**GIVEN EXERCISE**
Copy the entries below word for word, starting with the first one and stopping after the line that contains "Click the BATH".

**GIVEN RECORDS**

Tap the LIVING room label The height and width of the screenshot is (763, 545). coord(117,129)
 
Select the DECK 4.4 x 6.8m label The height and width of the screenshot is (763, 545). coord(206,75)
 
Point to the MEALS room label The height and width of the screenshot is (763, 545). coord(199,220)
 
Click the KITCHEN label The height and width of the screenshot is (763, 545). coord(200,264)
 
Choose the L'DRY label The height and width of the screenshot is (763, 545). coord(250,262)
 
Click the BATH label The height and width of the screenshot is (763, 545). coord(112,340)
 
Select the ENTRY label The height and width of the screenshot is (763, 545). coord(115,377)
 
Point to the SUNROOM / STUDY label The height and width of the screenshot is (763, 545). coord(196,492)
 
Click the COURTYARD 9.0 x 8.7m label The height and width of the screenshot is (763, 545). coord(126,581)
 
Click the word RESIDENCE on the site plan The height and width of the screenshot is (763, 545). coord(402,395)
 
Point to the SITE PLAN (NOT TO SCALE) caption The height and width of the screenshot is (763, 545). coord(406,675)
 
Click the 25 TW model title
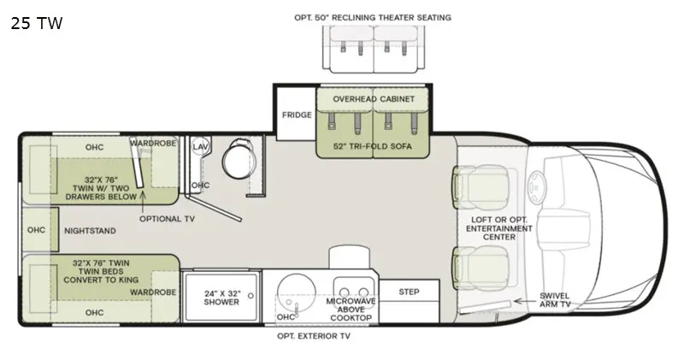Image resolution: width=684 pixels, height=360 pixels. tap(37, 23)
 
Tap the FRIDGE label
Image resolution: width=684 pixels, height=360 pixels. tap(297, 115)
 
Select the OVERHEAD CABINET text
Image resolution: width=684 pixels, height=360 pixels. tap(374, 99)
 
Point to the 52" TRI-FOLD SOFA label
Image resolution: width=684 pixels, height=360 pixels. tap(373, 146)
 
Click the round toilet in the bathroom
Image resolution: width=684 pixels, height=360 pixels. tap(239, 159)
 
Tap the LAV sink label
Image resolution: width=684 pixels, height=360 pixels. tap(200, 146)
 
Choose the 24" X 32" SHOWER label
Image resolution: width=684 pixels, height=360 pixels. tap(221, 298)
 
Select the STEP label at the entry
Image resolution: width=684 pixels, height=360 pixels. tap(409, 292)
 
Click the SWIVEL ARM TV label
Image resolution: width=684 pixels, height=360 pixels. tap(554, 300)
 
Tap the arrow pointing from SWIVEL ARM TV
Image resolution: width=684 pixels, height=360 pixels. tap(525, 301)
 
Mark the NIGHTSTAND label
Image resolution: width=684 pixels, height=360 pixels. tap(91, 231)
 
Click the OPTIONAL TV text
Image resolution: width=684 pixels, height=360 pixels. tap(167, 219)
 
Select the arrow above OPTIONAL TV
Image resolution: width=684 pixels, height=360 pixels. tap(143, 202)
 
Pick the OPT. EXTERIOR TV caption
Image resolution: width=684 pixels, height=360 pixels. tap(314, 336)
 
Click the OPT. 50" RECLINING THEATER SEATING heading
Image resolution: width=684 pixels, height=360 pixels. tap(373, 17)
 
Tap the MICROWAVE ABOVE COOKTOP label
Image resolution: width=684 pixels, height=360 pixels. tap(351, 310)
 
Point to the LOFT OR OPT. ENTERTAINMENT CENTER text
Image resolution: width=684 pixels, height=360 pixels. tap(499, 228)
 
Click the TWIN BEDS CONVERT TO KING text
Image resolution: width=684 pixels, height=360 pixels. tap(101, 275)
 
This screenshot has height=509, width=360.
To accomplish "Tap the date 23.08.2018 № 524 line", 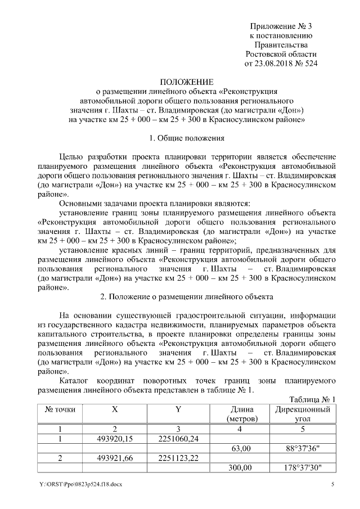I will pyautogui.click(x=281, y=64).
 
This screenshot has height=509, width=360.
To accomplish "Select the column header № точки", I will pyautogui.click(x=60, y=409).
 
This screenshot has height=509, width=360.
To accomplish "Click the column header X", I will pyautogui.click(x=115, y=409).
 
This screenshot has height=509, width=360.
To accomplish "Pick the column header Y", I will pyautogui.click(x=177, y=409).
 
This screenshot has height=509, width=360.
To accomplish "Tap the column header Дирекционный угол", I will pyautogui.click(x=303, y=414).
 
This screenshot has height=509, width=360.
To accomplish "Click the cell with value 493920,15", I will pyautogui.click(x=115, y=438).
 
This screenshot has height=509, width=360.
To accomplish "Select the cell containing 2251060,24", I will pyautogui.click(x=177, y=438).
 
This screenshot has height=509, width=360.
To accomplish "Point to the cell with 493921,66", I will pyautogui.click(x=115, y=458).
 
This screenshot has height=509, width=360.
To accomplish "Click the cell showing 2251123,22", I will pyautogui.click(x=177, y=458).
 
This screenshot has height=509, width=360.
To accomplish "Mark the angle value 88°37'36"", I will pyautogui.click(x=303, y=448).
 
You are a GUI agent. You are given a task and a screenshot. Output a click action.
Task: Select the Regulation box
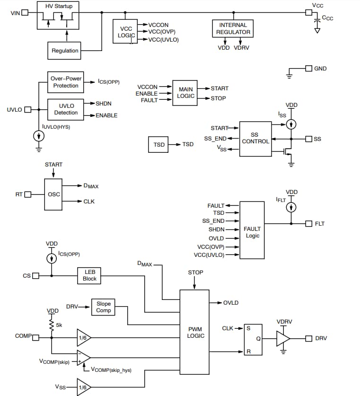[x=65, y=51]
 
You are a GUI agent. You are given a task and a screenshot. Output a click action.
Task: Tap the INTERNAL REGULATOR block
[x=233, y=28]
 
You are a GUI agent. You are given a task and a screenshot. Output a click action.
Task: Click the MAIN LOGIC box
[x=186, y=92]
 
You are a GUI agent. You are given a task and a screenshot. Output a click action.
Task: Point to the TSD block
[x=159, y=144]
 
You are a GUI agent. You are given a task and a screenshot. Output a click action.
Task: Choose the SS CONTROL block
[x=255, y=138]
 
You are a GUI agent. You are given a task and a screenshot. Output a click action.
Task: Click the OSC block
[x=53, y=194]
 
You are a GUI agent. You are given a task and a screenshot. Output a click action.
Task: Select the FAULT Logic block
[x=252, y=230]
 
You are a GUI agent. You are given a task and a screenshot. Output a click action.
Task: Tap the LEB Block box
[x=89, y=275]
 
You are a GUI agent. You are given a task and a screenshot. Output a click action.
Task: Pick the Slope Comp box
[x=103, y=307]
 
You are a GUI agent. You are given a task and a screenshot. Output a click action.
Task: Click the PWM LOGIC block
[x=194, y=332]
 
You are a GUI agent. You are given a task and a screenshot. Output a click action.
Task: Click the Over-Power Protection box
[x=66, y=82]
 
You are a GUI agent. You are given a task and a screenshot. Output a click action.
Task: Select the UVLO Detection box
[x=66, y=109]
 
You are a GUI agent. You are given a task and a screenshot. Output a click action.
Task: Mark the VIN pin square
[x=25, y=13]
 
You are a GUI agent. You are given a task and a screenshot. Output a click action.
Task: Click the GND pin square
[x=308, y=69]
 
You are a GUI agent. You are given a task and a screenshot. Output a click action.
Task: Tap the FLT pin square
[x=308, y=223]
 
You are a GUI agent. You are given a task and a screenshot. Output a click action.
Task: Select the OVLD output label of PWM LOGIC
[x=231, y=303]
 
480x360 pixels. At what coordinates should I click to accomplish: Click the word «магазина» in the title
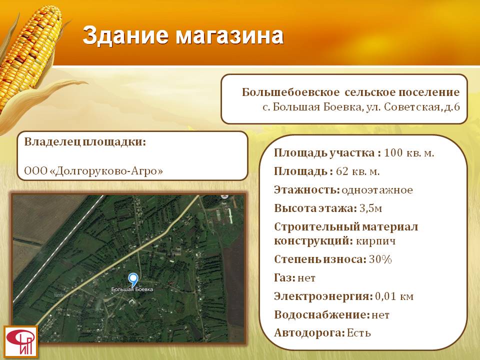point(230,36)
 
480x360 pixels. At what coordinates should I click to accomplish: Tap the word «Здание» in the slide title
point(126,36)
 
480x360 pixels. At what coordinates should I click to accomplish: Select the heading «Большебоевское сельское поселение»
point(351,92)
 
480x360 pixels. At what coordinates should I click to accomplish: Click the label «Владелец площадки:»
point(85,142)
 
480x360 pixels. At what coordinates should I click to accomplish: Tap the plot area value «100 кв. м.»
point(409,153)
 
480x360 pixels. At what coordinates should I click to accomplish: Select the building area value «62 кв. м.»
point(358,171)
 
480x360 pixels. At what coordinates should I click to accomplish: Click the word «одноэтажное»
point(377,190)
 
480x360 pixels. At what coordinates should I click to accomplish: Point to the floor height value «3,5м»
point(370,208)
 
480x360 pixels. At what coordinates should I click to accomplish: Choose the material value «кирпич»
point(376,241)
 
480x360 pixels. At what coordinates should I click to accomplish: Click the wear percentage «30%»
point(380,260)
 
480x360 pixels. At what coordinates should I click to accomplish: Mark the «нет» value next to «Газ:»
point(306,278)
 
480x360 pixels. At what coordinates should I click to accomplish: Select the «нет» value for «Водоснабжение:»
point(380,315)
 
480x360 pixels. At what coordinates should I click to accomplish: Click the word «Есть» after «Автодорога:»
point(359,333)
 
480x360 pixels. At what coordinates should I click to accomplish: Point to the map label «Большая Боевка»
point(132,290)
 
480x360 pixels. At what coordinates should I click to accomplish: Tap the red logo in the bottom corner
point(20,342)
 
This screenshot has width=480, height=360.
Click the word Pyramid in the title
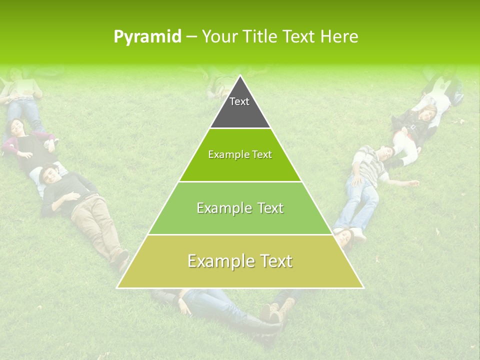pyautogui.click(x=148, y=36)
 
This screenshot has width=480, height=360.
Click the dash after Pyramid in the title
pyautogui.click(x=191, y=37)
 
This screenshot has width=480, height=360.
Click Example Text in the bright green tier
pyautogui.click(x=240, y=155)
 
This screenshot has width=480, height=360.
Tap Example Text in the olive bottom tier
pyautogui.click(x=240, y=261)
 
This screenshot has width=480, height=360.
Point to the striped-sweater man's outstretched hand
pyautogui.click(x=413, y=184)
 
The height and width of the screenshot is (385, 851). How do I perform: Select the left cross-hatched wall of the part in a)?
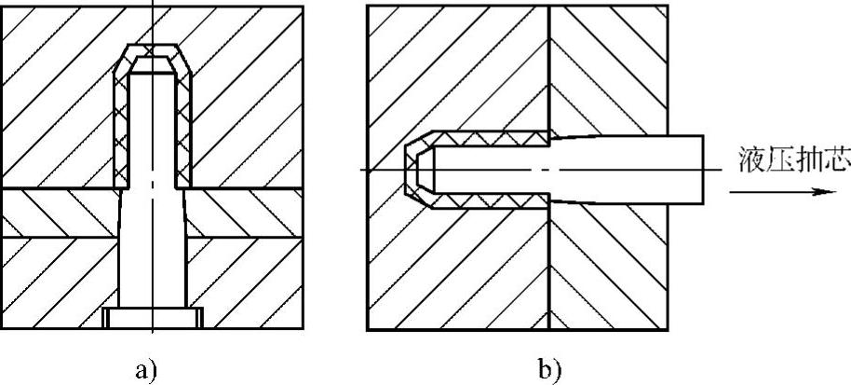point(120,131)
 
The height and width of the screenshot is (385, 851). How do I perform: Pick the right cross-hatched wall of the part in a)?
point(185,131)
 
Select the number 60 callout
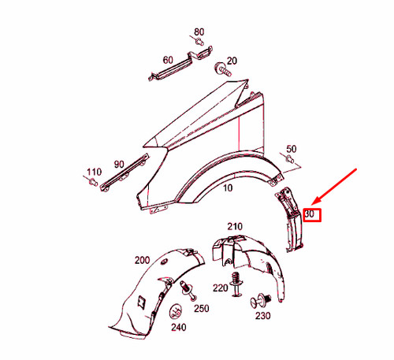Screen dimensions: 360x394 [x=168, y=60]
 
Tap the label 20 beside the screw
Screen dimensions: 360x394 [x=232, y=61]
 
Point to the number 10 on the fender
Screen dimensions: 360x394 [x=228, y=189]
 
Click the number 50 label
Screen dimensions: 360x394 [x=291, y=148]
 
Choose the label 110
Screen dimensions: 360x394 [x=95, y=172]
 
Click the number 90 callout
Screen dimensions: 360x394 [x=119, y=164]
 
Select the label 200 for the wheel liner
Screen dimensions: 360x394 [x=142, y=260]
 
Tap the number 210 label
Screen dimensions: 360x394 [x=235, y=227]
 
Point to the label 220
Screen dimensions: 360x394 [x=221, y=288]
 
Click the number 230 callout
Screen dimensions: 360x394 [x=262, y=316]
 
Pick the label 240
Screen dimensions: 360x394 [x=178, y=327]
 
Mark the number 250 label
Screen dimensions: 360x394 [x=201, y=308]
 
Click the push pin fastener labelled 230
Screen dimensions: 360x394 [x=262, y=299]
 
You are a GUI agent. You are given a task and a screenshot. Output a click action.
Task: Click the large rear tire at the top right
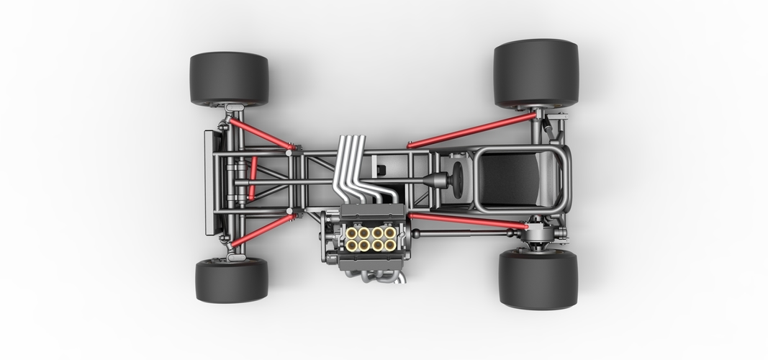click(x=536, y=73)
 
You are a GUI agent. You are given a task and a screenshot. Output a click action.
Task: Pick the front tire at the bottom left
click(x=231, y=280)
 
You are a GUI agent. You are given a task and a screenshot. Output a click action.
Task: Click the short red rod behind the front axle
click(x=252, y=178)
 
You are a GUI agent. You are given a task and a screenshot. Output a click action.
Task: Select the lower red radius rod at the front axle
click(x=261, y=230)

**ANSWER BELOW**
Tap the LIVING room label The height and width of the screenshot is (763, 545). coord(117,129)
 
Select the DECK 4.4 x 6.8m label The height and width of the screenshot is (763, 545). coord(206,75)
 
Point to the MEALS room label The height and width of the screenshot is (763, 545). coord(199,220)
 
Click the KITCHEN label The height and width of the screenshot is (763, 545). coord(200,264)
 
Choose the L'DRY label The height and width of the screenshot is (763, 545). coord(250,262)
 
Click the BATH label The height and width of the screenshot is (763, 545). coord(112,340)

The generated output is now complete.